§ Data listing
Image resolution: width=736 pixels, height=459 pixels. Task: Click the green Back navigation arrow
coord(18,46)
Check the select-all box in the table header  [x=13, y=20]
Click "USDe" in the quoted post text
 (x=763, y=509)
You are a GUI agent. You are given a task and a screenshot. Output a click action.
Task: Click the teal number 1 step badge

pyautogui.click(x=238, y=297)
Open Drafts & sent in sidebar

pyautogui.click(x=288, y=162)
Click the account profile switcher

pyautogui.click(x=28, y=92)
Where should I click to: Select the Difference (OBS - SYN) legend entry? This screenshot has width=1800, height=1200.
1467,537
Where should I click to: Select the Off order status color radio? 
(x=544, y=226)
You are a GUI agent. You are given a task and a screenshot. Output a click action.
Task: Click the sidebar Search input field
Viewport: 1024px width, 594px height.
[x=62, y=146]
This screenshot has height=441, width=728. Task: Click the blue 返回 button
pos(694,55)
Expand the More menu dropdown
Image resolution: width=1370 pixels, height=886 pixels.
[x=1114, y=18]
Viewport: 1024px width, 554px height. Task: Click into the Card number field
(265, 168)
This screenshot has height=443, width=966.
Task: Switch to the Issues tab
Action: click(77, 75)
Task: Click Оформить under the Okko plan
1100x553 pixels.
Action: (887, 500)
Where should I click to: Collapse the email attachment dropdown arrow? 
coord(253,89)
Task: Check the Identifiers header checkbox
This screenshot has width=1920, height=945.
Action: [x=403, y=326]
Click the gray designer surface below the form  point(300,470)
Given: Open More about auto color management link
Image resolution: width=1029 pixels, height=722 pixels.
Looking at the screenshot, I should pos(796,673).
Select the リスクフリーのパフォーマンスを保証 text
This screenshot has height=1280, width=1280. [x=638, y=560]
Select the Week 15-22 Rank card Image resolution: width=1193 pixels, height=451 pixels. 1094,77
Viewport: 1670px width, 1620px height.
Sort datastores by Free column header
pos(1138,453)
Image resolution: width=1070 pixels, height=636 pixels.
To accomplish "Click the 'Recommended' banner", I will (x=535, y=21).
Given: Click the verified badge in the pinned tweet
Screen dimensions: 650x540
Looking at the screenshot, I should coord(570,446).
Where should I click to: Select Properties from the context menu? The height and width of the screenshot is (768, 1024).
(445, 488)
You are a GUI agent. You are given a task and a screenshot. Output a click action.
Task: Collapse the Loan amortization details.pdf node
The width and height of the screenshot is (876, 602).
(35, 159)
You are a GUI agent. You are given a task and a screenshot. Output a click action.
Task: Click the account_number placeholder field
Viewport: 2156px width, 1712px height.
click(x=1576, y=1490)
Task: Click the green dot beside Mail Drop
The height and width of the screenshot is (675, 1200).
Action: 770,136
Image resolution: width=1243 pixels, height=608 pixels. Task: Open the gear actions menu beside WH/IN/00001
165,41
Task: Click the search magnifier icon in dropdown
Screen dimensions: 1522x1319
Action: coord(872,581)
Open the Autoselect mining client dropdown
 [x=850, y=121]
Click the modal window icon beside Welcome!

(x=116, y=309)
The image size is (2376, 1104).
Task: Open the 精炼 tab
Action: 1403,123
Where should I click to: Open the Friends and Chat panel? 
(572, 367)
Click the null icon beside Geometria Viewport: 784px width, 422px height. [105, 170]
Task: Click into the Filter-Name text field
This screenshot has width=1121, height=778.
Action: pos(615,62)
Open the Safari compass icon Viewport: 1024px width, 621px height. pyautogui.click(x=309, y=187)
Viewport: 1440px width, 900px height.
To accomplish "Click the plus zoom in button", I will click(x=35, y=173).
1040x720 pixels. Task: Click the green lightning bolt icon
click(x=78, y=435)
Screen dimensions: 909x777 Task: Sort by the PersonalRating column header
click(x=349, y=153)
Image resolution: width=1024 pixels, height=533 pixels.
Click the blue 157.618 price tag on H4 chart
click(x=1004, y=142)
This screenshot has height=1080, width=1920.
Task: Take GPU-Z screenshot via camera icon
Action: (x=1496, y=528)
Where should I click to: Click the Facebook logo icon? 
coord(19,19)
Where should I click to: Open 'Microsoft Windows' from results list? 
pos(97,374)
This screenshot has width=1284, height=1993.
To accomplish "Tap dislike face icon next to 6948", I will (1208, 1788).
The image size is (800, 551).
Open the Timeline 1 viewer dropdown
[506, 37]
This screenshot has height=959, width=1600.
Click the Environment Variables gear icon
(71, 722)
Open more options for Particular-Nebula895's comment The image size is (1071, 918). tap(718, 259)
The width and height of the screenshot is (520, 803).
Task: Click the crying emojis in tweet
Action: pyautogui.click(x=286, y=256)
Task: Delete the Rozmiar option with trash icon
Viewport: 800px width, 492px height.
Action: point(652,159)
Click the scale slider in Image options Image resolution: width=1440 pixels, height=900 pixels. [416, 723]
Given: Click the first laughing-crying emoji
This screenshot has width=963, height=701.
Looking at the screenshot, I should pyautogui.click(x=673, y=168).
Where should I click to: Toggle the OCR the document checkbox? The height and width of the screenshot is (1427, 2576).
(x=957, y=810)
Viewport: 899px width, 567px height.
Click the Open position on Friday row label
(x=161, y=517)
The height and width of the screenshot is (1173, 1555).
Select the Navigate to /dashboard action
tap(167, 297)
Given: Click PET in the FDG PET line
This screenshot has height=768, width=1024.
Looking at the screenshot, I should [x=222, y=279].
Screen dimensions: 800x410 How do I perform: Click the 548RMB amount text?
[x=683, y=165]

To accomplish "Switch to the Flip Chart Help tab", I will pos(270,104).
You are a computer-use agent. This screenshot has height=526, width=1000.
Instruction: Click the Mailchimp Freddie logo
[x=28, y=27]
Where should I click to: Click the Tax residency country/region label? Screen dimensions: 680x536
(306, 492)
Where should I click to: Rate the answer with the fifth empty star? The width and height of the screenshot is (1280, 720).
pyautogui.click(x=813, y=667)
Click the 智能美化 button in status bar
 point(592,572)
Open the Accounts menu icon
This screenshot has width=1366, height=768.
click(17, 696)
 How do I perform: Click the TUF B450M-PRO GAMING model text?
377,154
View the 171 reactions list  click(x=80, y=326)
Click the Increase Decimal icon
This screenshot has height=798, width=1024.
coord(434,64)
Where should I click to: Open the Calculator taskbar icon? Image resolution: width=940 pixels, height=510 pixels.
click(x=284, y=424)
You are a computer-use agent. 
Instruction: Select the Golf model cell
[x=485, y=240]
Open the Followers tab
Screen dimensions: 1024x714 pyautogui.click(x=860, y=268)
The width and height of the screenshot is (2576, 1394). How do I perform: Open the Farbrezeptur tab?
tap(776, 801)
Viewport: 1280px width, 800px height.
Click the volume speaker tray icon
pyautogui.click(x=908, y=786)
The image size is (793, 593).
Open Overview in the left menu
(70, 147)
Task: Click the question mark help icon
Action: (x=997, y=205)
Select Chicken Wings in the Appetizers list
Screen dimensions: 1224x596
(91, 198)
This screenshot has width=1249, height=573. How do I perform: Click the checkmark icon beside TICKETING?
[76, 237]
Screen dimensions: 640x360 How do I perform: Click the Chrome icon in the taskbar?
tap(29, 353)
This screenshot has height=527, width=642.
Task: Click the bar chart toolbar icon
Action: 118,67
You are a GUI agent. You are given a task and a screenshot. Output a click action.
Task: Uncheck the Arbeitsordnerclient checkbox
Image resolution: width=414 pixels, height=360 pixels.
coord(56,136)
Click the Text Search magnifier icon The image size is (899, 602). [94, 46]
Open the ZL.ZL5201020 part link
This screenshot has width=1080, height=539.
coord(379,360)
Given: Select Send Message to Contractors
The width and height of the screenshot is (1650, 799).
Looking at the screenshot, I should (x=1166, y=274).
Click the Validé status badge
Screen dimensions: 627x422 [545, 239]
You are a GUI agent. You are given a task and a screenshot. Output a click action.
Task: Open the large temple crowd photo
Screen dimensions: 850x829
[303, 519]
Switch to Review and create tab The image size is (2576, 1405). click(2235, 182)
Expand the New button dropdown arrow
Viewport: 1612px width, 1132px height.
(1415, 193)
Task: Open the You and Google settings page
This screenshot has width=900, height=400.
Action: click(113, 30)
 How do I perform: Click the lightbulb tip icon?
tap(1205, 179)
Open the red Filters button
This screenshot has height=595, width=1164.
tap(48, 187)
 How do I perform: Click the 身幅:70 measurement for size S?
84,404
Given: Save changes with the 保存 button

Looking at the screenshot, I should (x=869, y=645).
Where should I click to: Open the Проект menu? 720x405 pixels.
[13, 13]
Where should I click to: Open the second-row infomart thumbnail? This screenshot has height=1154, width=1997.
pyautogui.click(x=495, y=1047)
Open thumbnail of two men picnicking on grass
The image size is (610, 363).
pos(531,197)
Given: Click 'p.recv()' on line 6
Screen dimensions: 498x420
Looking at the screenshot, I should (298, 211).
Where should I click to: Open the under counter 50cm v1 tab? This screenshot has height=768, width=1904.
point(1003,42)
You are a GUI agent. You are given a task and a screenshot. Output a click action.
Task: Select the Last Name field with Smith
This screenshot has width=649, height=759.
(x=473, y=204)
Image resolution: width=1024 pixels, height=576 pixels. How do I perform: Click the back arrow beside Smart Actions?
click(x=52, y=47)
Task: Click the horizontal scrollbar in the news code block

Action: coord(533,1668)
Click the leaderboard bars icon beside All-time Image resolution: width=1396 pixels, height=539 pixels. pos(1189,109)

§ What is needed
Rewrite the lines of the records above as a JSON list of strings, one string per line with blank lines omitted. Begin at the line that has "Where should I click to: Click the Facebook" and stop after the line that has "Action: pyautogui.click(x=286, y=256)".

§ Answer
[
  "Where should I click to: Click the Facebook logo icon? ",
  "coord(19,19)",
  "Where should I click to: Open 'Microsoft Windows' from results list? ",
  "pos(97,374)",
  "This screenshot has width=1284, height=1993.",
  "To accomplish \"Tap dislike face icon next to 6948\", I will (1208, 1788).",
  "The image size is (800, 551).",
  "Open the Timeline 1 viewer dropdown",
  "[506, 37]",
  "This screenshot has height=959, width=1600.",
  "Click the Environment Variables gear icon",
  "(71, 722)",
  "Open more options for Particular-Nebula895's comment The image size is (1071, 918). tap(718, 259)",
  "The width and height of the screenshot is (520, 803).",
  "Task: Click the crying emojis in tweet",
  "Action: pyautogui.click(x=286, y=256)"
]